Comme le révélaient le journal allemand Die Welt et le quotidien sportif l'Equipe, ces soupçons portent sur un double féminin ayant opposé le 30 septembre les Roumaines Andreea Mitu et Patricia Maria Tig et les joueuses russe Yana Sizikova et américaine Madison Brengle, lors du premier tour. - © ANNE-CHRISTINE POUJOULAT - AFP

Une enquête pour "escroquerie en bande organisée" et pour "corruption sportive active et passive" a été ouverte le 1er octobre en raison de soupçons d'un match truqué à Roland-Garros, a-t-on appris mardi auprès du parquet de Paris.

Comme le révélaient le journal allemand Die Welt et le quotidien sportif l'Equipe, ces soupçons portent sur un double féminin ayant opposé le 30 septembre les Roumaines Andreea Mitu et Patricia Maria Tig et les joueuses russe Yana Sizikova et américaine Madison Brengle, lors du premier tour.

"C'est un match de premier tour avec des joueuses pas très connues", a simplement confirmé à l'AFP une source au sein de l'Autorité nationale des jeux (ANJ), qui régule en France les jeux, courses hippiques et paris sportifs. L'enquête a été ouverte le 1er octobre.

Les quatre joueuses qui ont participé à cette rencontre n'occupent pas les premiers rangs du classement mondial WTA en simple: Tig y est classée 59e, Mitu 512e, Brengle 78e et Sizikova 652e.

Les soupçons se porteraient particulièrement sur le cinquième jeu du deuxième set, un jeu blanc remporté par le duo roumain après deux doubles fautes grossières de la Russe Sizikova. Les Roumaines se sont imposées en deux sets 7-6, 6-4.

Selon une source proche du dossier, les paris faits sur cette rencontre représentent "des sommes évidemment importantes, anormalement élevées" de l'ordre de "plusieurs dizaines de milliers d'euros".

L'ANJ n'a pas détecté d'anomalie sur les mises opérées "sur le marché français", explique la source en son sein. "Ils ont dû avoir peur de miser en France. Ils ont tenté de disséminer les mises sur les autres marchés mais les associations d'opérateurs savent faire des additions".

Le "Maestro"

"On a reçu des informations via plusieurs canaux. A la fois des opérateurs privés, une alerte de GLMS (Global Lottery Monitoring System) et aussi du groupe de Copenhague (qui regroupe 33 plateformes de lutte contre les manipulations sportives dans le monde)", poursuit-on de même source.

Les policiers du Service central des courses et des jeux (SCCJ) ont été chargés des investigations, a précisé le parquet de Paris.

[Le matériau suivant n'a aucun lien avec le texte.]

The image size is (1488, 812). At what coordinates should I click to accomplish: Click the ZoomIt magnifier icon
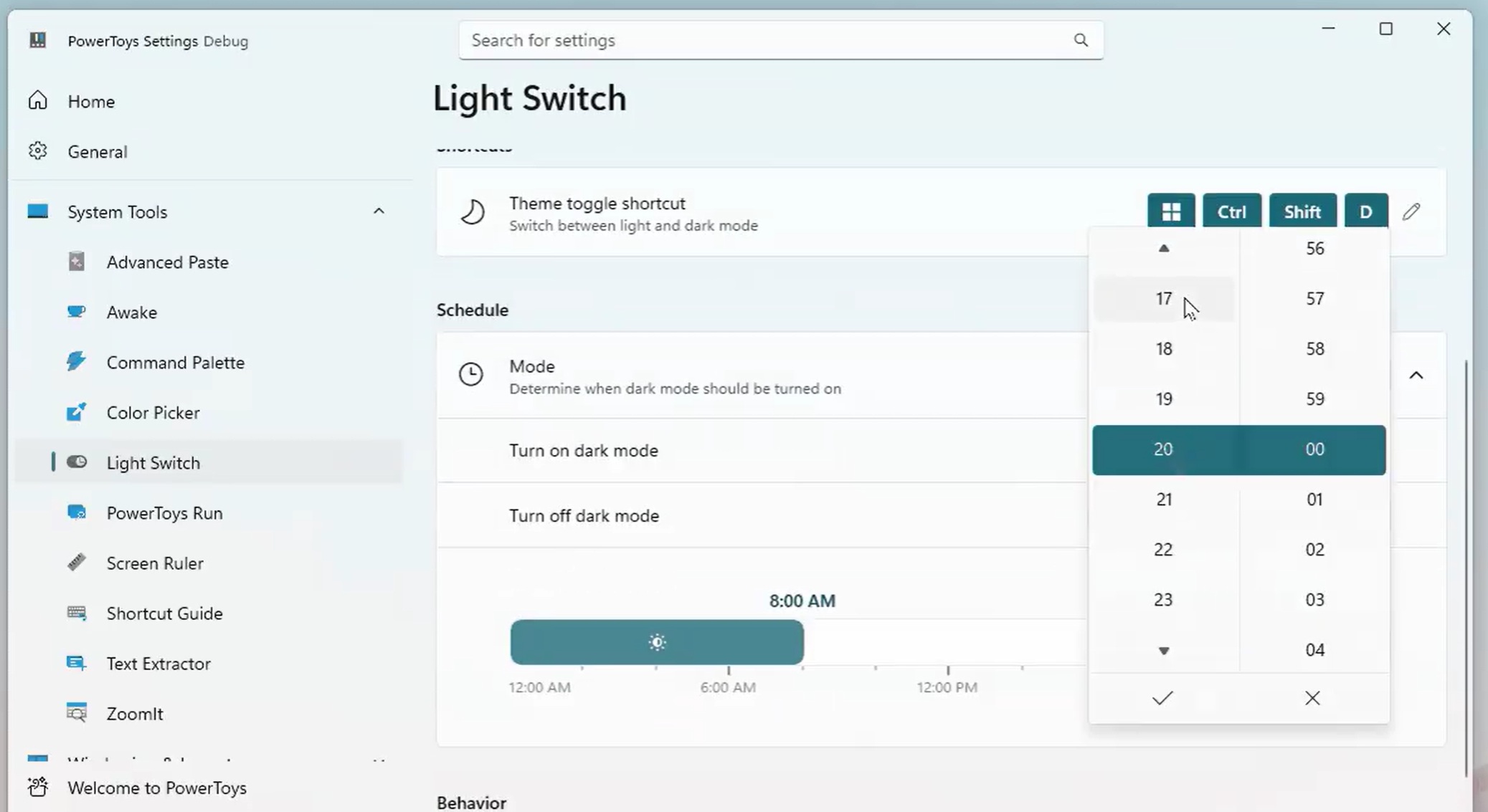(x=77, y=713)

"Ca veut dire que ces systèmes d'alerte fonctionnent", s'est réjoui mardi le directeur général de la Fédération française de tennis (FFT), Jean-François Vilotte. "C'est satisfaisant. C'est bien que tout le monde prenne sa part en matière d'échange d'informations. Nous, en tant qu'organisateurs de tournoi, on ne peut que s'en féliciter", a déclaré M. Vilotte.

Le tennis est occasionnellement frappé par des soupçons de matchs truqués, qui concernent le plus souvent des tournois professionnels de deuxième voire de troisième catégorie.

Le 27 septembre dernier, deux joueuses de nationalités kirghize et ouzbèke ont ainsi été mises en examen et placées sous contrôle judiciaire dans le Val-d'Oise, dans le cadre d'une enquête ouverte par le parquet de Pontoise après un tournoi à Gonesse en mars.

L'enquête la plus retentissante, en France, a été ouverte par le parquet national financier (PNF) en juillet 2019 pour corruption sportive, association de malfaiteurs et blanchiment de corruption en bande organisée, et pourrait avoir des ramifications européennes.

Elle faisait suite à une vaste enquête lancée en Belgique qui, selon le parquet général belge, touchait à son ouverture au moins sept pays (Bulgarie, Slovaquie, Allemagne, Pays-Bas, France, Etats-Unis et Belgique) et concernait "un groupe très structuré d'Europe de l'Est, qui agit depuis la Belgique et s'est spécialisé dans les matches de tennis".

A la tête de ce réseau présumé figurerait un certain Grigor S., présenté comme un Belge d'origine arménienne de 28 ans surnommé le "Maestro".